Dê seguimento ao texto sobre a Guerra do Paraguai, que vem a seguir, começando logo após a última frase apresentada.

* **Texto da página**:
☆ ☆ ☆ ☆ ☆
GUERRA DO PARAGUAI APRESENTA INCONSISTÊNCIAS HISTÓRICAS


A Guerra do Paraguai voltou ao centro de uma crise diplomática entre Brasil e Paraguai após o presidente Lula afirmar que "um belo dia o Paraguai resolveu invadir o Brasil". A declaração, feita em evento no interior de São Paulo, gerou reação do governo paraguaio, que convocou o embaixador brasileiro em Assunção para prestar esclarecimentos. O Congresso do Paraguai também aprovou manifestações de repúdio. O episódio reacendeu um debate histórico sobre as origens do maior conflito da América Latina, travado entre 1864 e 1870. A guerra colocou o Paraguai contra a Tríplice Aliança, formada por Brasil, Argentina e Uruguai, e devastou o país, reduzindo sua população de cerca de 400 mil para menos de 190 mil habitantes. Segundo o historiador Francisco Doratioto, cerca de 90% dos homens paraguaios morreram. Doratioto afirma que, durante décadas, predominou no Brasil uma interpretação segundo a qual a Inglaterra teria financiado e incentivado a guerra para destruir um Paraguai supostamente industrializado e independente. Essa versão ganhou força durante a ditadura militar, especialmente após o livro Genocídio Americano, de Júlio José Chiavenato. Pesquisas mais recentes, porém, contestam essa narrativa. Com base em documentos paraguaios, brasileiros, argentinos, uruguaios e ingleses, historiadores como Doratioto, Ricardo Salles e Moniz Bandeira concluíram que não há provas de envolvimento direto do governo britânico no conflito.
☆ ☆ ☆ ☆ ☆
* **Material fornecido**:
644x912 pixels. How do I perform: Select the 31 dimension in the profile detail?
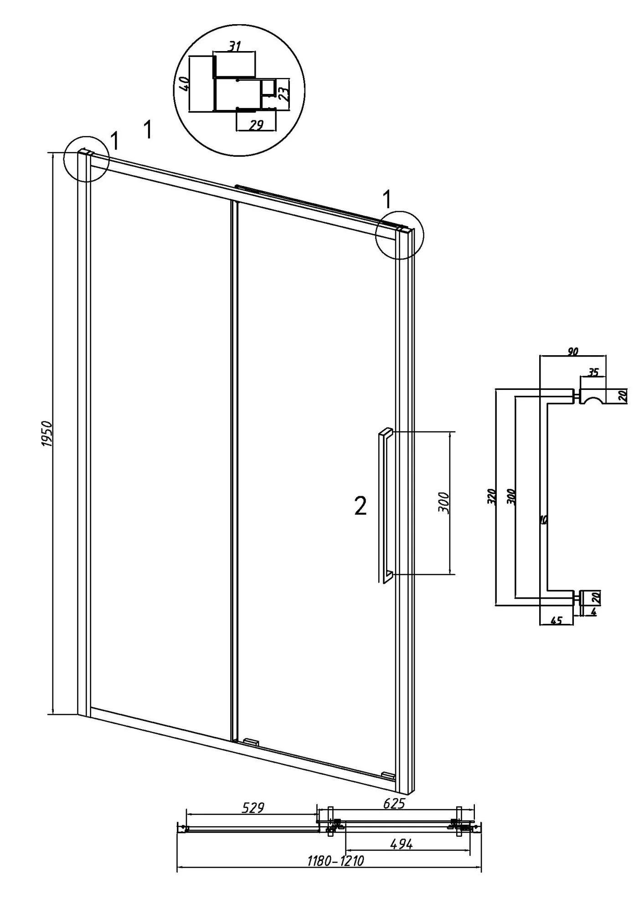point(234,46)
☆ ☆ ☆ ☆ ☆
* **Resultado da tarefa**:
Segundo Doratioto, o Paraguai era um país predominantemente agrícola, com industrialização limitada e modernização voltada principalmente para fins militares. O conflito teria sido motivado por disputas regionais, interesses geopolíticos e pela busca paraguaia de acesso ao mar. O historiador também reconhece que houve atrocidades cometidas durante a guerra, mas afirma que algumas acusações difundidas contra o Duque de Caxias carecem de sustentação documental ou apresentam inconsistências históricas. Para ele, muitas interpretações surgidas na ditadura tinham forte conteúdo ideológico e buscavam desmoralizar os símbolos do regime militar. Mais de 160 anos após o fim da guerra, suas causas e consequências continuam sendo objeto de controvérsia histórica e sensibilidade política, especialmente nas relações entre Brasil e Paraguai.